1. Moon River Chattle: Porter and I used to visit the store every weekend. However, all the weekends of late have been ruined by the dark cloud who haunts the cashier's desk. She knows nothing about the merchandise and acts completely exasperated at any question (relating to small tchotchkes, books or multi-thousand dollar flooring projects) that comes her way. For a sweet-looking faux mercantile store with wildly marked up prices, that ain't the 'tude that's gonna sell. But I'd had my eye on a wonderful, yet overpriced glass jug with a spiget for some time. Oh, it would make an excellent drink dispenser for the Raj on the Roof, I thought. So, I popped in a couple weeks ago to pick one up. $160 was a lot, but god, it was perfect for the party. She rings it up. $208. What?!!?!? "We just got these. They're $208 now." "But the price tag said $160! And you've had them for months." (I looked down and she had the $160 price tag in her hand). "It's $208. The price just changed." "Fine, then I'm going to have to pass." "FINE, ptawh!!!!!" I will never go back.
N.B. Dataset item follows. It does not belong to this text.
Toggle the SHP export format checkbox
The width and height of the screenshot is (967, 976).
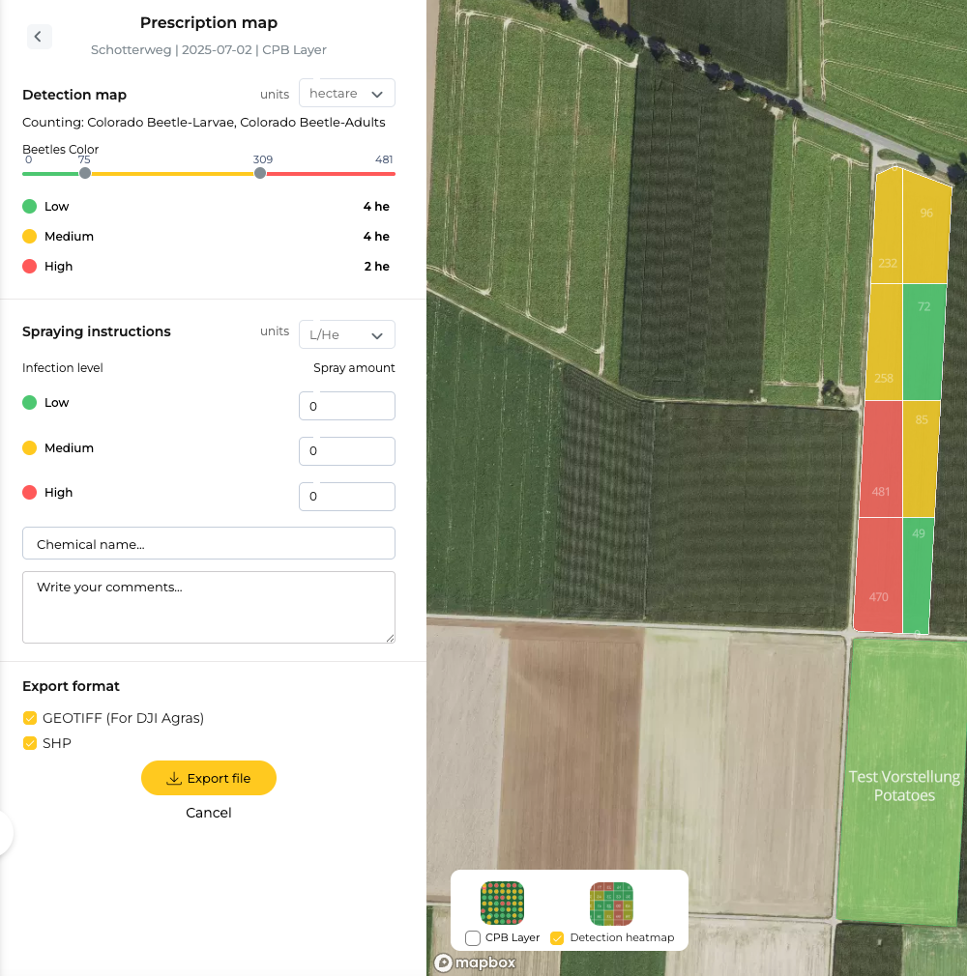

2. Sweet William: Porter and I dream of opening a real store. A store where we'd be there every day, speaking with our customers about our carefully curated merchandise with passion and excitement. When in Dumbo a few weeks ago, the guy at the Tivoli Home was so excited about his Scandinavian wares that he opened up an Ole Jensen familia tea pot and said, "It's really expensive, but you just have to see it. It's so beautiful." What a delight to see someone care. The woman who owns Sweet William in Williamsburg must care a lot about her store, too. She was an editor at Cookie and has fabulous taste. But you'd never know she had a vested interest in getting all those $80 organic baby t-shirts out the door. She's been cold every time we've popped in and actually kicked us out for walking in about 10 minutes before she officially opened (she hadn't bothered to lock her door and was just standing around). I understand why the Gap or WalMart won't open their doors early, but when you're a one woman show trying to keep a pricey boutique afloat in a sinking economy, let the customers shop.
(This series will continue as people who own or work for homey stores act like they were raised in barns).